• **How to complete this task**: Your answer should be the lines below from the one with "Instruction: Click the EnergieRegion" to the one with "Click the coupon ticket icon in left card", both included, given again exactly and with nothing added.

• **Saved data entries**:
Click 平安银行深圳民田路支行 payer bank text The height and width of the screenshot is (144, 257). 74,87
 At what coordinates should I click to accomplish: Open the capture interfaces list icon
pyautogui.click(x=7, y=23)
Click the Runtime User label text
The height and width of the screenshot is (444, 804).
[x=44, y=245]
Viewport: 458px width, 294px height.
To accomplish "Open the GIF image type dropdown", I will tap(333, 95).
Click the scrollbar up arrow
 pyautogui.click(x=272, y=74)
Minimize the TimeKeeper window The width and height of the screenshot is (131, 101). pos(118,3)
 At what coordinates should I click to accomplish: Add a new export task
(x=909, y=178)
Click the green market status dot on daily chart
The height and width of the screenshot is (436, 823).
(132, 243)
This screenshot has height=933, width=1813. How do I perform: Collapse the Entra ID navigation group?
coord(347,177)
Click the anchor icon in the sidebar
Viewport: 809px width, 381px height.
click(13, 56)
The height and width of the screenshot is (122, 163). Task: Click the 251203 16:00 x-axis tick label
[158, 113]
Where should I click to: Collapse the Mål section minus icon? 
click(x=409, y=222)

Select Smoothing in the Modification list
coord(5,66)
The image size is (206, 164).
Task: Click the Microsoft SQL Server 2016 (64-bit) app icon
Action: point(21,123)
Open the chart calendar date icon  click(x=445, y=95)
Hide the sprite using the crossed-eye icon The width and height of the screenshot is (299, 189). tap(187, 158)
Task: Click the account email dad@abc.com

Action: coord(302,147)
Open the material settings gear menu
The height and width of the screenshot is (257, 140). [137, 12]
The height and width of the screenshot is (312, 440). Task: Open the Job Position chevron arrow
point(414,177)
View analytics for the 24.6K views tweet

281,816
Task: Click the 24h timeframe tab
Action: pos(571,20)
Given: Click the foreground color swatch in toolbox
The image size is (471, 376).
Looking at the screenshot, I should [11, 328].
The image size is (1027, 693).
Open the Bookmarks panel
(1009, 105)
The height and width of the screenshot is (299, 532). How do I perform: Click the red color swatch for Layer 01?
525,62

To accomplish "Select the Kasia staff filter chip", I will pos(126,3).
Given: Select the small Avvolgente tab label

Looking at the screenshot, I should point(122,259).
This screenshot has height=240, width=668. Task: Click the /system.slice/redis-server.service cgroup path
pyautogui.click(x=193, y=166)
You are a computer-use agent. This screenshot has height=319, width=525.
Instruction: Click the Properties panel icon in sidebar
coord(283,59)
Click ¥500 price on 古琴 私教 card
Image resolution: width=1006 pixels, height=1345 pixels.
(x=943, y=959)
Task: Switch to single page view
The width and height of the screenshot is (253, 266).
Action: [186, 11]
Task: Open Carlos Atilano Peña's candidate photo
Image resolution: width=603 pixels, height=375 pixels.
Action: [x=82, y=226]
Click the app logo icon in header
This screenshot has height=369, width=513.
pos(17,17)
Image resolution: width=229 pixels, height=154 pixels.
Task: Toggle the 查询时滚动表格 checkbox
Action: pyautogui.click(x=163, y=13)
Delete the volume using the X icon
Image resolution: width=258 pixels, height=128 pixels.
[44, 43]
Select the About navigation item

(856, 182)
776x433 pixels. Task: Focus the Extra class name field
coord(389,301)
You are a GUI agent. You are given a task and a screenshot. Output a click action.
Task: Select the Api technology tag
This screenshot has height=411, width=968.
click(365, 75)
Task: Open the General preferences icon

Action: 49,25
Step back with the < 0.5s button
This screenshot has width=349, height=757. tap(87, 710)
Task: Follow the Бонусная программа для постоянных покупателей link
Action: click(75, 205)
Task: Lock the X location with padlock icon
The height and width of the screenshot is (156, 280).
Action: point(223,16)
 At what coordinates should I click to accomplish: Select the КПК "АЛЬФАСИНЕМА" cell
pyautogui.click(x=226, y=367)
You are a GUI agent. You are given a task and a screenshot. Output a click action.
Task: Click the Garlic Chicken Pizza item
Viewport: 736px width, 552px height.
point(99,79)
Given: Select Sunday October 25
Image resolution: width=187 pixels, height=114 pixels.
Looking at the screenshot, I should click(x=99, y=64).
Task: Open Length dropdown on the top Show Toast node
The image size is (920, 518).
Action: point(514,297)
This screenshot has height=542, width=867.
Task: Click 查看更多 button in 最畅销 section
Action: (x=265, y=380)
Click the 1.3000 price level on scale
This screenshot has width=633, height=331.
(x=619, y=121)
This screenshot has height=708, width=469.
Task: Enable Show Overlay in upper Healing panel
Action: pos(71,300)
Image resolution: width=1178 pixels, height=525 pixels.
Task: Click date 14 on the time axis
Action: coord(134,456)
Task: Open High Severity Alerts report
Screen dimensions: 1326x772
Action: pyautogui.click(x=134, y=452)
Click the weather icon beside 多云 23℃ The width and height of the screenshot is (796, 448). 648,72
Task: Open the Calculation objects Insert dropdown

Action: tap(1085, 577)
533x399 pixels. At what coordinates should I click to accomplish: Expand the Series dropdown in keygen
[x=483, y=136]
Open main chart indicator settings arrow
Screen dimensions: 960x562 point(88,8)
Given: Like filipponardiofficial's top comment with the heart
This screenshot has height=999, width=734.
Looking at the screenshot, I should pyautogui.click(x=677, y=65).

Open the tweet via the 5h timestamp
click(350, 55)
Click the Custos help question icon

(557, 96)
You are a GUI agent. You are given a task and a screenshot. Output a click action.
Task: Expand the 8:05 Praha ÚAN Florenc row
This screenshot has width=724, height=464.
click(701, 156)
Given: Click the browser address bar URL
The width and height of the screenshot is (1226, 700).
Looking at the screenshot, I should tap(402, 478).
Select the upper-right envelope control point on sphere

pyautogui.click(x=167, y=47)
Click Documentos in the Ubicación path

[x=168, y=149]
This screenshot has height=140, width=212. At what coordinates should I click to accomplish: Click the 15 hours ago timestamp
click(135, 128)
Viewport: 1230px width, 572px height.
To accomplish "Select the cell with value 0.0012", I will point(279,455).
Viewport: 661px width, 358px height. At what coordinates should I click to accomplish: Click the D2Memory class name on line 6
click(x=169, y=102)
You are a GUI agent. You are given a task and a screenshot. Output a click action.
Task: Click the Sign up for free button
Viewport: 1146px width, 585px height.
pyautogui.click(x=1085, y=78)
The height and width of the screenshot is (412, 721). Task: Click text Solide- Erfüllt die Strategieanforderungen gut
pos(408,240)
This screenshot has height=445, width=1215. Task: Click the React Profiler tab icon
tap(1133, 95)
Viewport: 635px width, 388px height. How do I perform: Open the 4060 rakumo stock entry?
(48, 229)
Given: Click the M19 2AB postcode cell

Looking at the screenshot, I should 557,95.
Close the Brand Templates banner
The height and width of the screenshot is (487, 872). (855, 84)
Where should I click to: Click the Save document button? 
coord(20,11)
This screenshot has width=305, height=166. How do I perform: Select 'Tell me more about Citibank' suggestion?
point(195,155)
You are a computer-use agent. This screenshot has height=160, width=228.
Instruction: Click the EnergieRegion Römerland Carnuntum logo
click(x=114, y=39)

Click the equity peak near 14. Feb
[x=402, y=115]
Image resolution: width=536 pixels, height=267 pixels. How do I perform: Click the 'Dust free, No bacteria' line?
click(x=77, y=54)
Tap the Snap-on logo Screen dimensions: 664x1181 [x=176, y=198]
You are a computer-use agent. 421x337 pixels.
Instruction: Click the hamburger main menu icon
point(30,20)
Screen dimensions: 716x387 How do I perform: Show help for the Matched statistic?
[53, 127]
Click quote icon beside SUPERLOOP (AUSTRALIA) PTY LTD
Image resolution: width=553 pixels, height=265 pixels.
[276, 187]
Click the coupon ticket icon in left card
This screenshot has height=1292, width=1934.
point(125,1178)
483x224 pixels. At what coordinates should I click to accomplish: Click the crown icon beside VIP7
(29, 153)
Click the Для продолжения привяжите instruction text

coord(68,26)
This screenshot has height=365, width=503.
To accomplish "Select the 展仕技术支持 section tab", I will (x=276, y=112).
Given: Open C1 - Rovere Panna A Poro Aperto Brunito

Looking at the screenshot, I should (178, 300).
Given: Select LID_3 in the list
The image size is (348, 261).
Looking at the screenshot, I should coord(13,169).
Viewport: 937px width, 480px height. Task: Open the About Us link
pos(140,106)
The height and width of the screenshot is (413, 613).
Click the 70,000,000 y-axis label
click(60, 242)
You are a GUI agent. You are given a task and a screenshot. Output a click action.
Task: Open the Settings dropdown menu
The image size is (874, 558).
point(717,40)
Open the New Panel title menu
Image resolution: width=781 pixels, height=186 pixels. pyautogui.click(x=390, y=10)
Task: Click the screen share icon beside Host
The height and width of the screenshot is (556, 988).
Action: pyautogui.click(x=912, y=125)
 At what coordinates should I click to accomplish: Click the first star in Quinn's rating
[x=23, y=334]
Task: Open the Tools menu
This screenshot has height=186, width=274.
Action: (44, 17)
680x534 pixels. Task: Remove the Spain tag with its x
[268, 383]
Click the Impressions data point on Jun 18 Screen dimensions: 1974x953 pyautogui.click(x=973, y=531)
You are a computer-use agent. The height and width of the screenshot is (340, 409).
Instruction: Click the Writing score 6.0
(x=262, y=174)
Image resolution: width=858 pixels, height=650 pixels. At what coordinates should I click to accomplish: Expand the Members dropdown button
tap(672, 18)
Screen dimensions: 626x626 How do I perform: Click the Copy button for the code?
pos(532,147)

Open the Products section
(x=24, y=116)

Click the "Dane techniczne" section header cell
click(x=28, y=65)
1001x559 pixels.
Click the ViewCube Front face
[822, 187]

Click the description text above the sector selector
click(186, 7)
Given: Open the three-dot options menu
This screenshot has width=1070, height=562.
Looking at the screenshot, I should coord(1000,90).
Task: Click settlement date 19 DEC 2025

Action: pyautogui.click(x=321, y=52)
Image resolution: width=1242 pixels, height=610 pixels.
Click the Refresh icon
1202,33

• **Result**:
Instruction: Click the EnergieRegion Römerland Carnuntum logo
click(x=114, y=39)

Click the equity peak near 14. Feb
[x=402, y=115]
Image resolution: width=536 pixels, height=267 pixels. How do I perform: Click the 'Dust free, No bacteria' line?
click(x=77, y=54)
Tap the Snap-on logo Screen dimensions: 664x1181 [x=176, y=198]
You are a computer-use agent. 421x337 pixels.
Instruction: Click the hamburger main menu icon
point(30,20)
Screen dimensions: 716x387 How do I perform: Show help for the Matched statistic?
[53, 127]
Click quote icon beside SUPERLOOP (AUSTRALIA) PTY LTD
Image resolution: width=553 pixels, height=265 pixels.
[276, 187]
Click the coupon ticket icon in left card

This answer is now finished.